Hydraulic oil pressure failure was offered as the reason for the accident.

Groenewald was having none of this and said he wanted to see disciplinary action being taken. “The reply of the Minister confirms my allegations that there had been negligence and poor training. The exercise was carried out precisely to imitate such a situation where the hydraulic pressure in the submarine should be stopped. Such exercises have strict security measures that have to be followed and it is clear that these measures were not implemented. The outcome of the Board of Inquiry is being awaited and disciplinary steps should be taken.”

Naval apologists have tried to pass off the accident as something that just happened, giving examples of other navies that have experienced similar accidents. While the inquiry will hopefully reveal the full facts, the accidents in other navies offers little reason for feeling complacent with what happens in this country’s navy and a full public explanation of the inquiry’s findings must be made available.

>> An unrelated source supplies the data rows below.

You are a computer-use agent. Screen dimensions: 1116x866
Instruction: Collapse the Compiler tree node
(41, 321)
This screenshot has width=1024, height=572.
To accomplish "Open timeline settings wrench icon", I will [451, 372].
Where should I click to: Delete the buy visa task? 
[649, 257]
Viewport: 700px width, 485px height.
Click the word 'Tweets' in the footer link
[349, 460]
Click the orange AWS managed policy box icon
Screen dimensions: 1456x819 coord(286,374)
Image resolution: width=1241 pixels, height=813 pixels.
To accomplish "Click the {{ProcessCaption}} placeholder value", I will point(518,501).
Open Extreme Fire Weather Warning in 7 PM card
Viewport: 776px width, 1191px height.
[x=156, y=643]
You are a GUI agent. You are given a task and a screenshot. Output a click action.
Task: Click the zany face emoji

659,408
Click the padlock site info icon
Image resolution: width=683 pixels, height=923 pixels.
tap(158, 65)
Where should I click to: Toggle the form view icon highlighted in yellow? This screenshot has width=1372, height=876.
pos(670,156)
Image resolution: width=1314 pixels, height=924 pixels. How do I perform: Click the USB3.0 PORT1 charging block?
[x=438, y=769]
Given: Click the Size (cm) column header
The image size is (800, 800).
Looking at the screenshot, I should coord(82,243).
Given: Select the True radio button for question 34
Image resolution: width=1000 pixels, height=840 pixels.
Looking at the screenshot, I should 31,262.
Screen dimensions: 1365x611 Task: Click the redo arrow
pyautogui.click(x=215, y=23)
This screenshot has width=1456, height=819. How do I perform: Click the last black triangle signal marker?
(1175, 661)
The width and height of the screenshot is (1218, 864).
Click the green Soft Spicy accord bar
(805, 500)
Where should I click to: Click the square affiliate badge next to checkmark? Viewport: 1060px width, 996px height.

With acknowledgement to shippingscene.

The naval apologist of note and of relevance is their man on the outside and the inside, Helmoed-Romer Heitman.

There are only two explanation for this accident.

1.      It was carried out in water that was too shallow.

Therefore there was insufficient headroom to plane out of the dive caused by the simulated plane failure caused by cutting hydraulic power to the diving planes.

The captain is guilty of recklessness and negligence.

2.      The crew actually lost control of the submarine during the simulated plane failure.

The sea bottom saved the boat.

The captain and his crew are guilty of ineptitude.

Real hydraulic oil pressure failure is highly unlikely.

Even still, if there was real hydraulic oil pressure failure, this is a very easy situation from which to recover.

The submarines motors simply get switch to neutral and then to reverse.

The submarine cannot sink on its own to below its preset depth.

So it stops diving under forward motor and plane control and then reverses back to it preset depth.

Then the planes are unjammed or the hydraulic pressure rectified and then the submarine returns to the surface - or dives again for the gungho or in wartime.

This is a matter of inexperience and poor training as well as possibly negligence - not system failure.

Keelhaul them and the bullshitters who protect them.